Austerity guru Ken Rogoff tells Boris Johnson to spend, spend, spend his way through Brexit - DT
The high priest of global austerity has advised the British government to throw caution to the winds and let rip on "good" public spending, warning that it would be deeply misguided to persist with belt-tightening as Brexit D-Day arrives.
"The last thing on earth you should be worried about in the UK is the budget deficit," said Harvard professor Ken Rogoff, normally known as a scold of profligate countries.
"You save for a rainy day, and Brexit is a rainy day. You're about to go through something really unpredictable and I think it would be a mistake not to use your national savings to manage the politics," he said, speaking before the World Economic Forum in Davos.
Prof Rogoff said those caviling over Britain's public investment spree have missed the bigger political picture and are traducing his complex debt theories.
"Investing in infrastructure is a no-brainer. So long as a good part of the spending goes on investment with a high pay-off – and that includes some types of education – this isn't risky at all," he said. The net UK fiscal boost is 1pc of GDP spread over several years. He described this figure as almost laughably "tame".
"One per cent is nothing compared to what's happening in the US. We have a trillion dollar deficit (5pc of GDP), and if we get a progressive president, it could easily go to $3 trillion. What the UK is doing is not even noticeable in the global conversation," he said.

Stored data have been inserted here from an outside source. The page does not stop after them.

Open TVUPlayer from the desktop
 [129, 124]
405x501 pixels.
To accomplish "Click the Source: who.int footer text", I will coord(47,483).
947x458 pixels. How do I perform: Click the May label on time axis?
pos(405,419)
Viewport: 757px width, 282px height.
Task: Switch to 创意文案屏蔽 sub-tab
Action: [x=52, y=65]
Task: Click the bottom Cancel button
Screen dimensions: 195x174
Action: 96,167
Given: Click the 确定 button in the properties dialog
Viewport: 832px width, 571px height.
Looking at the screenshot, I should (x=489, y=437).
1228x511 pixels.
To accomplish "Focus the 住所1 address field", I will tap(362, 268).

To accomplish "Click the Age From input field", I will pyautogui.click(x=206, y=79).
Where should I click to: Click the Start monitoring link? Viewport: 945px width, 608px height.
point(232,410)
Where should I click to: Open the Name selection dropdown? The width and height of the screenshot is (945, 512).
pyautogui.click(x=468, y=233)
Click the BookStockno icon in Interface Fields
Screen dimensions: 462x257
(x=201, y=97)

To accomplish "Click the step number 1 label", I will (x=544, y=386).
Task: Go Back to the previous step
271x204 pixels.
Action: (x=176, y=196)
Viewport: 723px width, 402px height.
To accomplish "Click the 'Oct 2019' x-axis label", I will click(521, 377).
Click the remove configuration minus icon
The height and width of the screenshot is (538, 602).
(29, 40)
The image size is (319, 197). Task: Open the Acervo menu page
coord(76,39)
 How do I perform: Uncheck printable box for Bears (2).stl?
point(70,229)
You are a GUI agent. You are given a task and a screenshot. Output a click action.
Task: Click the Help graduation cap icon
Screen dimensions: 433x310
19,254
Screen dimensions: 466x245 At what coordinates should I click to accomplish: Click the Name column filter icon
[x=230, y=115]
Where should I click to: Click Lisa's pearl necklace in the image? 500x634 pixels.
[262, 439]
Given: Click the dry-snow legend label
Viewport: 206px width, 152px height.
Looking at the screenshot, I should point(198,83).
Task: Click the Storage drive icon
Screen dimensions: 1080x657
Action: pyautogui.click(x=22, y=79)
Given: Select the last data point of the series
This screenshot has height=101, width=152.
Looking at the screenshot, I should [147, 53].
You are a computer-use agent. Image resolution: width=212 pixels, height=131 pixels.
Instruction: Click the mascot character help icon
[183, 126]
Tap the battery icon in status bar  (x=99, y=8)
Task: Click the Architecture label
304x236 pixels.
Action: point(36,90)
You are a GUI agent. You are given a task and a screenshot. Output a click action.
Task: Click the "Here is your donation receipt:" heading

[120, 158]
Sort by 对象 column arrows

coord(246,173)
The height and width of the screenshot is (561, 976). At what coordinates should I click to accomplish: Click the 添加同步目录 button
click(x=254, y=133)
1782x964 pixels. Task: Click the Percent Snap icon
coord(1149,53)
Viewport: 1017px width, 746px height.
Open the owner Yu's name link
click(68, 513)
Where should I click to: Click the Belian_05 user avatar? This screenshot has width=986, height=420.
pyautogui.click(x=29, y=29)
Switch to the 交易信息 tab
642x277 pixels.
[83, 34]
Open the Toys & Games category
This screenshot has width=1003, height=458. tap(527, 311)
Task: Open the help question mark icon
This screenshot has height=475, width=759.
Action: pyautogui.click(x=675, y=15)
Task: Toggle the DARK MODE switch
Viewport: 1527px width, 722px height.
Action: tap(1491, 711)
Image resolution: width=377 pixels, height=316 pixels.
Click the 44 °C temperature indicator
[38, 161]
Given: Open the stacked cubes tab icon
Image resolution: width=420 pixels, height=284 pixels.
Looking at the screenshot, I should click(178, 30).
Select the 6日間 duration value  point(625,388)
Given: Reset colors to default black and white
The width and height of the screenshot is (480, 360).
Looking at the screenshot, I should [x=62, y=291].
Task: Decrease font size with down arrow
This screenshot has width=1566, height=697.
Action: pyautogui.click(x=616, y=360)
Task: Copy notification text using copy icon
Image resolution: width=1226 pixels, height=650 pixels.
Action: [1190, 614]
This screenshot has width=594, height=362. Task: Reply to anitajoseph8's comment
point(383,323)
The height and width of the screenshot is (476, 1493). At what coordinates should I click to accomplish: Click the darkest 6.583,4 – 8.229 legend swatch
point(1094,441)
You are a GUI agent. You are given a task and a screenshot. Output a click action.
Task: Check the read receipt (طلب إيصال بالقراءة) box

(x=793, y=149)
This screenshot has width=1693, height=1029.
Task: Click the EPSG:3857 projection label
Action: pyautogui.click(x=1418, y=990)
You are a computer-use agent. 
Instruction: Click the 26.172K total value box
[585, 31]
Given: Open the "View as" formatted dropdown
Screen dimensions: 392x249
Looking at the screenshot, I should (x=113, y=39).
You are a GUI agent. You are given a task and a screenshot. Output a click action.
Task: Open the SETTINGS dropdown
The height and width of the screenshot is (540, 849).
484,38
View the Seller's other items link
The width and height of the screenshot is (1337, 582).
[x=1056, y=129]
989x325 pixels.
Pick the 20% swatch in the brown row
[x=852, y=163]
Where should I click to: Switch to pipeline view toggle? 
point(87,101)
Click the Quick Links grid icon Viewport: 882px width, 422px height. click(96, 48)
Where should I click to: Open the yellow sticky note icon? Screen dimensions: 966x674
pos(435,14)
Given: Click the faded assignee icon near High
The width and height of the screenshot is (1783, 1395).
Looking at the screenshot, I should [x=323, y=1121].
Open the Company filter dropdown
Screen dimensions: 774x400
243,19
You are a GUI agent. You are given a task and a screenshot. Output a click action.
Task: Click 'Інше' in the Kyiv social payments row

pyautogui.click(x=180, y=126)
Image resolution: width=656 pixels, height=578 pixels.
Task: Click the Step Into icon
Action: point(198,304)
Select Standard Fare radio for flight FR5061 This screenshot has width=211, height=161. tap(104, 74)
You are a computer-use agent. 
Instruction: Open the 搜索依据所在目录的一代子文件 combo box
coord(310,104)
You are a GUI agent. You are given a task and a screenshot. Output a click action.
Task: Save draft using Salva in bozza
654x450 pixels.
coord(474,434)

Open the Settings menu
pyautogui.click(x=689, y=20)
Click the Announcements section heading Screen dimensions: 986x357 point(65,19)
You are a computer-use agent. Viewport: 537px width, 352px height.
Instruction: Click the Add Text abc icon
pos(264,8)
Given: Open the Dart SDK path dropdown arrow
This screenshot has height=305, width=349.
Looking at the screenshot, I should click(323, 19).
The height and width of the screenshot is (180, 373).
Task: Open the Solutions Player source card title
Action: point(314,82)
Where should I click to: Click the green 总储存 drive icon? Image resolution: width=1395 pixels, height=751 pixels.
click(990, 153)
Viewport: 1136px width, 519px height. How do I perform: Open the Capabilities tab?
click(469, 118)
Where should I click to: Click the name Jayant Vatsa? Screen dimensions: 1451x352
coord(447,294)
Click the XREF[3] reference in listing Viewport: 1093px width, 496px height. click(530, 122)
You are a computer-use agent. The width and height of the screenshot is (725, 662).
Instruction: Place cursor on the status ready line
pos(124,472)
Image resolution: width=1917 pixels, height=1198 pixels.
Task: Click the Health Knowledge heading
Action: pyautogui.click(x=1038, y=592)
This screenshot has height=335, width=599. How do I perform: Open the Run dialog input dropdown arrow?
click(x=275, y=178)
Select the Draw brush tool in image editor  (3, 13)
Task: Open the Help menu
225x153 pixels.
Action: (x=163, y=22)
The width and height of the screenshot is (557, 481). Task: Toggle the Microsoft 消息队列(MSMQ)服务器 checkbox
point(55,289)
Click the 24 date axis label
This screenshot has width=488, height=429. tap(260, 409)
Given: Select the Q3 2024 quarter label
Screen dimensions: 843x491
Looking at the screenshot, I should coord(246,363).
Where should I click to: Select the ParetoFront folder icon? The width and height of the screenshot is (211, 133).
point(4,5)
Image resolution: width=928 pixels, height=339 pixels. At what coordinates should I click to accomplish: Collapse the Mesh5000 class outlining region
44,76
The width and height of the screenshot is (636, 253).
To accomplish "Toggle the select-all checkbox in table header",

Prof Rogoff, an ex-chief economist at the International Monetary Fund, said a host of countries would get into trouble if real interest rates suddenly jump across the world and set off bond market tremors. But the UK is not likely to be one of them.
The British borrow in their own currency, have a sovereign central bank able to take drastic defensive measures in extremis, and have already brought their long-term pension costs under tolerable control.
The greater imperative for the UK at this juncture – when the great liberal democracies are fracturing dangerously – is to bet the farm on social cohesion. "If you don't spend more and spread wealth quickly, there is a risk that voters will turn populist and you'll end up with counterproductive policies that make everything worse," he said.
Prof Rogoff's enthusiasm for a well-targeted fiscal blitz is a valuable endorsement for Downing Street. The Harvard guru is widely seen as the doctrinal author of Europe's post-crisis austerity policies (a fame he dislikes). His magisterial opus with Carmen Reinhart – “This Time is Different: Eight Centuries of Financial Folly” – is a forensic analysis of what can go wrong when countries push their luck too far.
The danger today as global debt reaches an all-time high of 322pc of GDP is that the seemingly inexhaustible supply of ultra-cheap capital will start to dry up, squeezing big borrowers into insolvency. A serious inflation surprise would undoubtedly trigger a sudden lurch upwards in borrowing costs.
"If the global real rate of interest rises 150 basis points over two or three years, anybody saddled with very high debt is not going to be able to pay. A lot of emerging markets are going to default and bond spreads are going to spike much higher in places like Italy," he said.
"It's a tail risk and probably won't happen but when I hear people like Larry Summers and Olivier Blanchard (fiscal enthusiasts) say any shock can only conceivably lead to even lower rates, I have to wonder. We don't really know why interest rates are so low, so we should be very careful about assuming they can't go up," he said.
A further breakdown of the global trading system could transform the calculus. "It is one thing for hedge funds to make a five-year bet, but countries plan to be around for centuries," he said.
Off-shore dollar debt has surged to $12 trillion dollars – some of it to highly leveraged companies in China, East Asia, or Latin America – and may prove the epicentre of the next crisis. The eurozone still has no lender-of-last resort for sovereign states. The European Central Bank would struggle to justify the legal basis for buying Italian, Spanish, or Portuguese bonds in a post-QE reflation scenario.
Prof Rogoff said the new fiscal craze sweeping the world ignores the hidden costs of higher debt. "It's not a free lunch. The debt that we can see in modern states is just a sliver sitting on top of vast debt obligations. Italy's public pensions take 16pc of GDP. That swamps the official debt ratio," he said.
One implication is unpleasant: pensioners will discover that they are "junior creditors" in many states. Their retirement income will be whittled down in real terms by a disguised debt restructuring. Governments will find some way to wriggle out of their commitments.
Ultimately the implication is that insolvent states will impose big haircuts on bond-holders and creditors rather than confront their peoples with endless austerity.
America will be the last one standing because of the central role of the dollar in the international system, even if Bernie Sanders or Elizabeth Warren take the White House in November, and even if they have enough control of Congress to push through a huge unfunded spending blitz.
Growth might even accelerate until the chickens come home to roost. "Populist regimes can do well, for a while," he said.